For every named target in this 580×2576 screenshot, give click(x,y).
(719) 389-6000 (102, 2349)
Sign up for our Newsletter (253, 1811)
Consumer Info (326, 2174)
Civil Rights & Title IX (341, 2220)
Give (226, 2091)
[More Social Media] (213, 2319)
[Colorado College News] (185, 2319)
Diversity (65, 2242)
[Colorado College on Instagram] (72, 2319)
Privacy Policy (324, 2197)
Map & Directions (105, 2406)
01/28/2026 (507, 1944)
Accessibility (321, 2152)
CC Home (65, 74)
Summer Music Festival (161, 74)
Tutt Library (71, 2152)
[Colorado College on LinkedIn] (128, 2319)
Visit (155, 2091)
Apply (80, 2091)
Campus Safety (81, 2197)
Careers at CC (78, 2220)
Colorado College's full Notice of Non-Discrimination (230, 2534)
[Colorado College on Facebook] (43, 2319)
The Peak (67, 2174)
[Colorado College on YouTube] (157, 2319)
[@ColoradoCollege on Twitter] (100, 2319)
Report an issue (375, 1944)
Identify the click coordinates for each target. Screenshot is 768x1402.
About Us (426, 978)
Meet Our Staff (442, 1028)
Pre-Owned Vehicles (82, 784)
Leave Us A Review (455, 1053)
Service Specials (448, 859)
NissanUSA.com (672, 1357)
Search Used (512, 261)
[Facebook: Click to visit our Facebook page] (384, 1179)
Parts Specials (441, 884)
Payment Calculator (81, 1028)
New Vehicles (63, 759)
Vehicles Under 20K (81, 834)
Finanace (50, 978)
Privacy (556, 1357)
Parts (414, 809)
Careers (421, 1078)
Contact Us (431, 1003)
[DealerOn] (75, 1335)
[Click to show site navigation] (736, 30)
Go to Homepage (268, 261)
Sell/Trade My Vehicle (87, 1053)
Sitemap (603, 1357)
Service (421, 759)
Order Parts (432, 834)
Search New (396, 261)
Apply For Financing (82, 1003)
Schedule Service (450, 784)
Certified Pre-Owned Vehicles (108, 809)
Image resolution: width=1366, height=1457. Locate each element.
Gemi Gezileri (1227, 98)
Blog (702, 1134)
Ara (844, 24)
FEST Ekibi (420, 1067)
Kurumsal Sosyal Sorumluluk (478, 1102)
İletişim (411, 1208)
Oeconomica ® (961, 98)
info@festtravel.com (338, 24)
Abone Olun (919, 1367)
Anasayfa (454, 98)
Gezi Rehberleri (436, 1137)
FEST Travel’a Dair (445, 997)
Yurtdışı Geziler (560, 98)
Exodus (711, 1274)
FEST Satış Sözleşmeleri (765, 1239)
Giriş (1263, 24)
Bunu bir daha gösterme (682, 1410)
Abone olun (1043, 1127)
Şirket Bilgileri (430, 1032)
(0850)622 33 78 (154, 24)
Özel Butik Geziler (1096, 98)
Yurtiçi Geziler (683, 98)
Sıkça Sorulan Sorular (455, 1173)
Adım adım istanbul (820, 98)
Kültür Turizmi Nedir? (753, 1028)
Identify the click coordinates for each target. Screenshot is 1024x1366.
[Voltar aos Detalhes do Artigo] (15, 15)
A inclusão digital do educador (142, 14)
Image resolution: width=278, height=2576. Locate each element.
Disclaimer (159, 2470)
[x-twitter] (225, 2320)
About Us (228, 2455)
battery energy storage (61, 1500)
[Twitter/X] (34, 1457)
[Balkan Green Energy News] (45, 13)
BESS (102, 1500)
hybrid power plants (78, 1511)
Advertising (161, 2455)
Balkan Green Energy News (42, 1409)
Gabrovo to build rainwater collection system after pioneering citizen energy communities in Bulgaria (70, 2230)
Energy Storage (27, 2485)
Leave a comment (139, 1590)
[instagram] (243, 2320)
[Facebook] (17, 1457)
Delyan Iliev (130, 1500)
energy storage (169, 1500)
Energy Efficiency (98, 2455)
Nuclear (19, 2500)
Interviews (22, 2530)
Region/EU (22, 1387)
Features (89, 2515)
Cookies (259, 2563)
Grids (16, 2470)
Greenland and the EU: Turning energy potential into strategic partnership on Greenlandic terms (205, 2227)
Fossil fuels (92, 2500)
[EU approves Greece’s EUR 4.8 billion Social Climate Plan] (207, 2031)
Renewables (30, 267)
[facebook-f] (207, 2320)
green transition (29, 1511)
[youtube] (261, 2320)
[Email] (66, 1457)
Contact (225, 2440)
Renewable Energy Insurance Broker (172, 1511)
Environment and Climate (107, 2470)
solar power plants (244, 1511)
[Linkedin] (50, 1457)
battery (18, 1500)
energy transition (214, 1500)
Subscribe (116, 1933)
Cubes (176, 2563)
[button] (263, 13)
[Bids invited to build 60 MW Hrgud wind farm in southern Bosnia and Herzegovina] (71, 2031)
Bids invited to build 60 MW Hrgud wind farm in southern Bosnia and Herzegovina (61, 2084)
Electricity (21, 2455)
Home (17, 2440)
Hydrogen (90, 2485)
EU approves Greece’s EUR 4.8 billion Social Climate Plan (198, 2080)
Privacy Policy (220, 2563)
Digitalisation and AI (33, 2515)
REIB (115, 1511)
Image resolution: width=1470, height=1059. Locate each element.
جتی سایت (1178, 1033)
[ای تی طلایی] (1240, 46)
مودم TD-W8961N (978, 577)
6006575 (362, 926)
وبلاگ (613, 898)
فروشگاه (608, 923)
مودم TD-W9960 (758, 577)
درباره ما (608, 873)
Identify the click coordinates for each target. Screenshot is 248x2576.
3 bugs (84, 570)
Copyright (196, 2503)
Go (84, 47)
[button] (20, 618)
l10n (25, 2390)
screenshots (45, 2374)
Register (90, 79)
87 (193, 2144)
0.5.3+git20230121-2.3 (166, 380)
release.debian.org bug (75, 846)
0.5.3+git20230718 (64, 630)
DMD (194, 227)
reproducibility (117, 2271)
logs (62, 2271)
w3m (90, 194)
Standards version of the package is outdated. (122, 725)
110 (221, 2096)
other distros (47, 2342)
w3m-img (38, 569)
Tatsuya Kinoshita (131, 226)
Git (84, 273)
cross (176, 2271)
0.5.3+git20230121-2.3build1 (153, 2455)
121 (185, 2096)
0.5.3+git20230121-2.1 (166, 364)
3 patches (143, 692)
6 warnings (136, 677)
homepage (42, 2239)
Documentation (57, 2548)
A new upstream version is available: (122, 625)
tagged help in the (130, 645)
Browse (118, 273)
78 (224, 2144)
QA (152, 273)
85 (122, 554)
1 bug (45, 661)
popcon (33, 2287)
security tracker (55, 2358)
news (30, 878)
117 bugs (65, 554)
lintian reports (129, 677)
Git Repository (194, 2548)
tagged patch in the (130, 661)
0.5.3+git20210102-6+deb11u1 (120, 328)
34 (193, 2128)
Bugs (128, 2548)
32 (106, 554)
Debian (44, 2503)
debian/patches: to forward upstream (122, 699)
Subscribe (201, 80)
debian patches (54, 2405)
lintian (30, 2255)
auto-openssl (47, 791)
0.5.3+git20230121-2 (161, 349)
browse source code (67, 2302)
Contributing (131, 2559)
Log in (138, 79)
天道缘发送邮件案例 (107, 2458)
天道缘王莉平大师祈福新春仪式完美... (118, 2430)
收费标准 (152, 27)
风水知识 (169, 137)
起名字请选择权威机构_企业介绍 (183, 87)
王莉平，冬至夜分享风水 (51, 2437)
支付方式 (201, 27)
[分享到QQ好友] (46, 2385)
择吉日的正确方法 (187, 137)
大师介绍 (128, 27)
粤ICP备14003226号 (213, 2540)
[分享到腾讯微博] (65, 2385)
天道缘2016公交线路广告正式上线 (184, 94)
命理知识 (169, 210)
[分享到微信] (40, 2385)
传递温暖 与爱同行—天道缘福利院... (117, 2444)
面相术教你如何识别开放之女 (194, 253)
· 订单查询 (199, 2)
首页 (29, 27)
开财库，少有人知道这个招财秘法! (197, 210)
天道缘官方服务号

AIM OF THE EXERCISE: When a line in the data above contains the string "Hrgud", copy that line.

WRITTEN ANSWER:
[Bids invited to build 60 MW Hrgud wind farm in southern Bosnia and Herzegovina] (71, 2031)
Bids invited to build 60 MW Hrgud wind farm in southern Bosnia and Herzegovina (61, 2084)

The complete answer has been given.